We all love our kids—that’s a given.  Of course we want to spend time with them because they’re the most wonderful thing that ever happened to us, and they’re just so darn cute!  When you have a deadline to meet, however, and you put on a video to entertain them for an hour so you can finish your work, you may feel a little guilty, right? It’s okay to admit it—we all feel this way sometimes! 

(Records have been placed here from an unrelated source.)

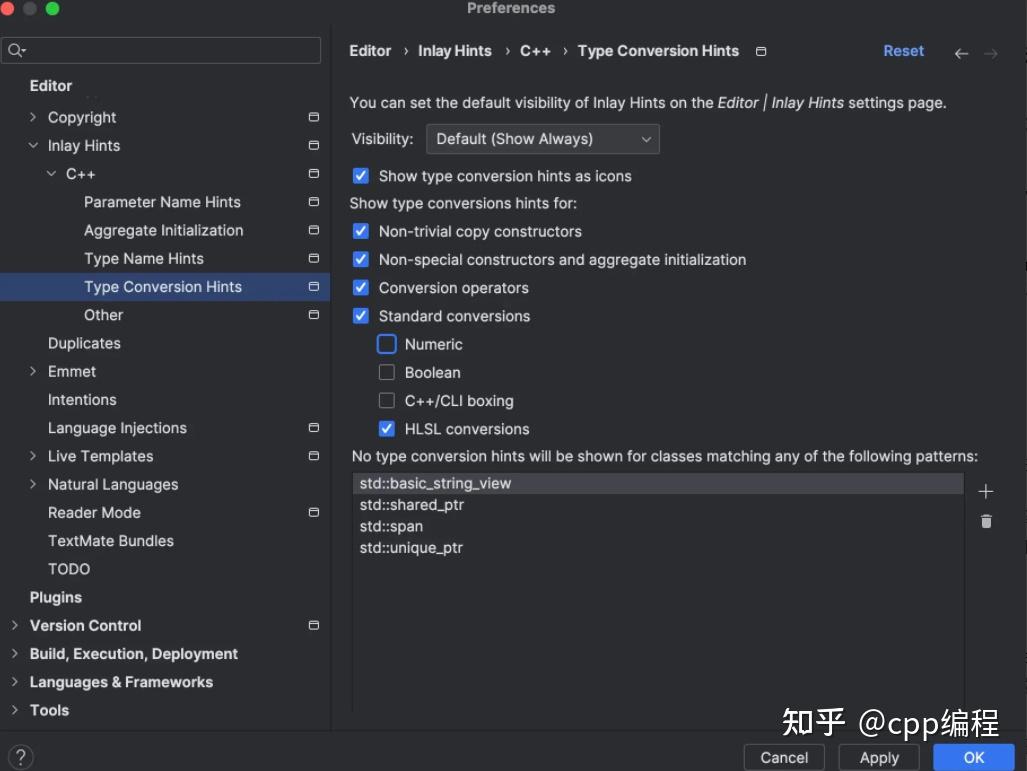Open the Inlay Hints breadcrumb item
The width and height of the screenshot is (1027, 771).
point(455,51)
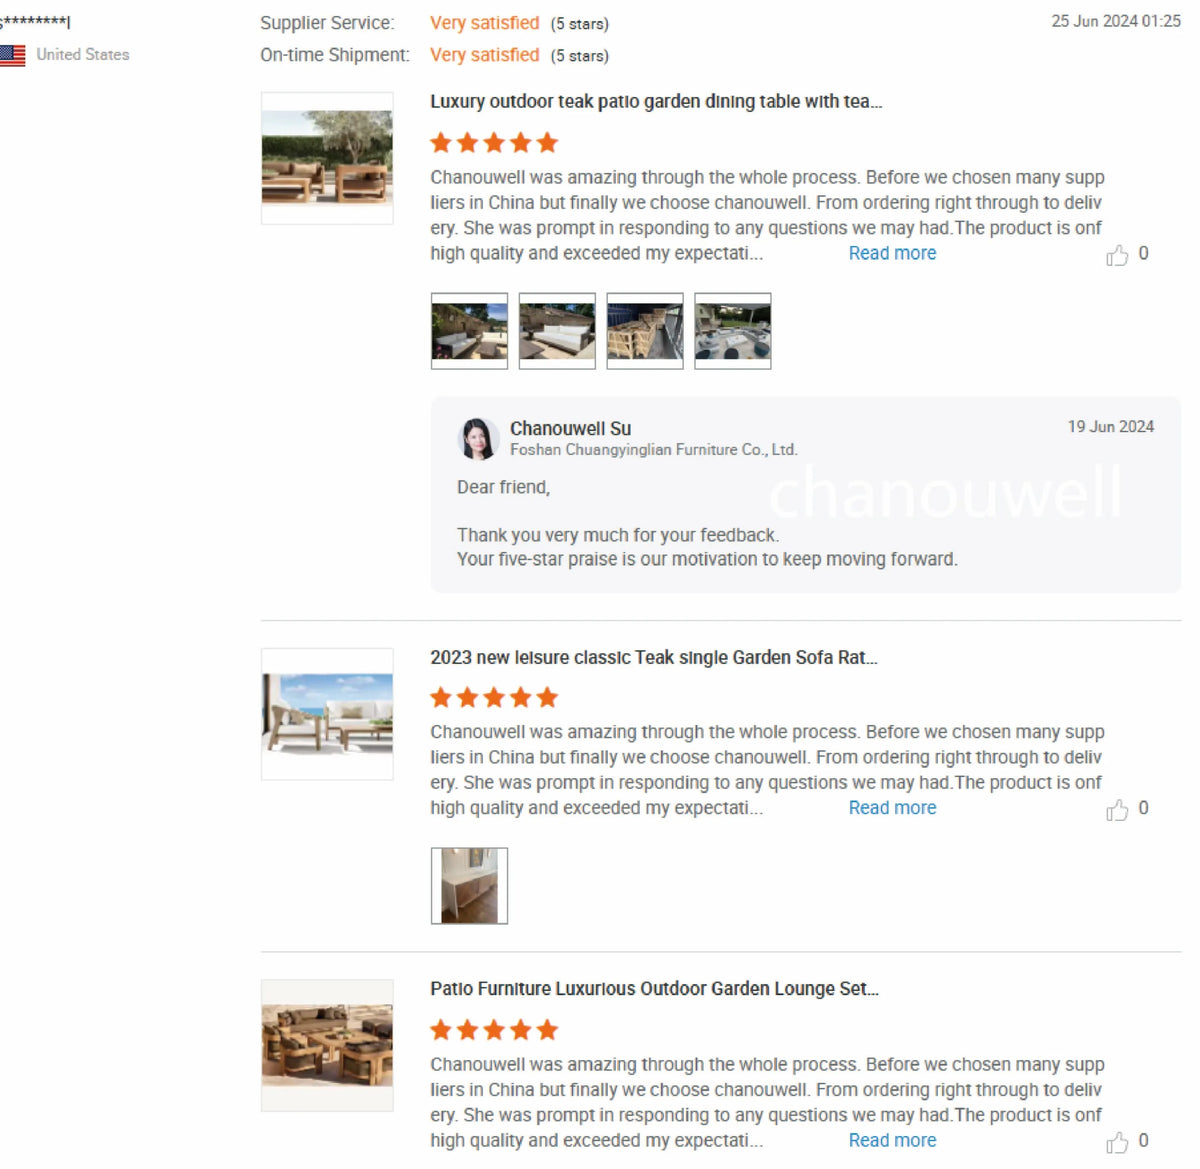Open the Lounge Set product thumbnail
1200x1169 pixels.
pos(327,1045)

Aside from loving our children to pieces, we, as today’s parents, often also feel a lot of pressure to interact with and entertain our kids all the time.  We get a lot of parenting messages hinting that each moment must be filled with organized activity or quality interaction and that, as good parents, we must always be available to our children, no matter what.  You might get the feeling that irreparable damage is sure unless you are there to coach and guide every move and word, and it can make you really anxious. It’s also easy to feel like we’re not doing as good of a job as our parents did, certainly not our grandparents, and the further back in time we go the rosier the picture gets.  In today’s world there’s just no way we’re spending as much time with our kids as past generations did, right?

Well, maybe we are. Margaret Usdansky, assistant professor of sociology at Syracuse University, who co-authored a study about depression in stay-at-home and working moms says this:

“Parents now are spending a lot more time interacting with their kids than 1970s parents did. In fact, research shows that today’s working mothers are spending as much time with their children as the last generation’s stay-at-home mothers did.”  The article goes on to observe that “while there may have been room in the schedule for Tupperware parties and Days of Our Lives back then, modern stay-at-home mothers spend plenty of time reading to their children, helping with homework, and exposing them to music classes, sports, language lessons and more.”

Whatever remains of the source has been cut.